# 1. Distinguish between numerical and categorical variables

In [59]:
import pandas as pd

from sklearn.impute import SimpleImputer

from sklearn.impute import KNNImputer

In [2]:
# Read csv and import to dataframe
df = pd.read_csv("sample_dataset.csv")

In [5]:
print(df.columns)


print(df.shape)

In [6]:
df.dtypes

In [13]:
# Select Categorical variable columns and Numerical Variable Columns
categorical_variable = df.select_dtypes(include=['object', 'category', 'bool']).columns
numerical_variable = df.select_dtypes(exclude=['object', 'category', 'bool']).columns

In [15]:
print(f"Categorical columns:{categorical_variable}")

print(f"Numerical columns:{numerical_variable}")

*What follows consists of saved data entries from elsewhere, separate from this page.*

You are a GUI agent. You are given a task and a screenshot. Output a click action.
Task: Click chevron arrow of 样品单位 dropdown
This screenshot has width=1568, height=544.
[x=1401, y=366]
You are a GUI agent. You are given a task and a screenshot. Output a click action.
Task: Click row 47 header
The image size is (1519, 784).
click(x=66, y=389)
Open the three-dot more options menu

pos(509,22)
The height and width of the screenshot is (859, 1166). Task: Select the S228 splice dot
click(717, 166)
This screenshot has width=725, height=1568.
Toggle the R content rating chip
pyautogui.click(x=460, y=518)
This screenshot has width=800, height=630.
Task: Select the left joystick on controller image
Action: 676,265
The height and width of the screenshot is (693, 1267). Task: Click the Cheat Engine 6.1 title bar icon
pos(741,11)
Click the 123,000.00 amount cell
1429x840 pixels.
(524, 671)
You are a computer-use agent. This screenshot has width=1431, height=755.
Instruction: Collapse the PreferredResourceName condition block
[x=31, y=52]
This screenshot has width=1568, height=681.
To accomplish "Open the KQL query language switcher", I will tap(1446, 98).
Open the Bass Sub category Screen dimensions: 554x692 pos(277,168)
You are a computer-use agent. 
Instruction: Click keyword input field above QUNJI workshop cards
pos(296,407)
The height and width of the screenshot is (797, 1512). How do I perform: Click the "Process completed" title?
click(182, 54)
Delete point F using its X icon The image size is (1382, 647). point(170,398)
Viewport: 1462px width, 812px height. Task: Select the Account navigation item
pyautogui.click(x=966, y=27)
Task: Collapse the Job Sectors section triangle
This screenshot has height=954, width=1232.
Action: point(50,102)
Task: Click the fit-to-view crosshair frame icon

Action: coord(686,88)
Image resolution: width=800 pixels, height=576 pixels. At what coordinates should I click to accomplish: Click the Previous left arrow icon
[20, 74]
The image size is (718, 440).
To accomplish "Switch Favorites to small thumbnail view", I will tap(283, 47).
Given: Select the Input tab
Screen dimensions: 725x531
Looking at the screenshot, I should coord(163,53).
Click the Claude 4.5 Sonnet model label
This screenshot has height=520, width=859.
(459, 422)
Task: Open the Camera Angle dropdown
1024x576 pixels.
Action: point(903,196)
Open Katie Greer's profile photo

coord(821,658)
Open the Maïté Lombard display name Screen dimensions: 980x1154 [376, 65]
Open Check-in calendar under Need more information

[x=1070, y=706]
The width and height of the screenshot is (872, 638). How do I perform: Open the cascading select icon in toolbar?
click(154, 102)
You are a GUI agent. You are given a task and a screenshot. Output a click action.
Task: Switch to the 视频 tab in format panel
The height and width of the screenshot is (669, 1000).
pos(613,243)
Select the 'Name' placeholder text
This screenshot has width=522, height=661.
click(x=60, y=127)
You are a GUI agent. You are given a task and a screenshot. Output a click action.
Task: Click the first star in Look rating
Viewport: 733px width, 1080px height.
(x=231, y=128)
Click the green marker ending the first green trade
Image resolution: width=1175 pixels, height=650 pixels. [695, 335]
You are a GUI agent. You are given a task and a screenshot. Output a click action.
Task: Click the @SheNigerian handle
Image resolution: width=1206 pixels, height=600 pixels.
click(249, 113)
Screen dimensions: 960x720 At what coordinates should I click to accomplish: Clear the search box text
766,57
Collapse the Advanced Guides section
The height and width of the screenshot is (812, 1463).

# 2. Cleaning the numerical features

In [16]:
X = df.iloc[:,0:3]

In [17]:
X

## 2.1 Replace blanks with the mean value 

- Using SimpleImputer - a closs of `scikit-learn`.
- with parameters: `missing_values` , `strategy`, `fill_value`

### What is `fit` and `transform`?

In data analysis and machine learning, `fit` and `transform` are two essential methods used in data preprocessing. They are primarily associated with operations like data scaling, imputing missing values, and encoding categorical variables.

#### **`fit`: Learning from the Data**
- **Definition:** The `fit` method is used to calculate and store information required for the transformation of data. For example, when you `fit` a scaler, it calculates the mean and standard deviation of your data. If you `fit` an imputer, it finds the values (like the mean, median, or mode) to replace the missing data points.
- **Purpose:** It analyzes the data to "learn" the necessary parameters but does not actually modify or transform the data itself.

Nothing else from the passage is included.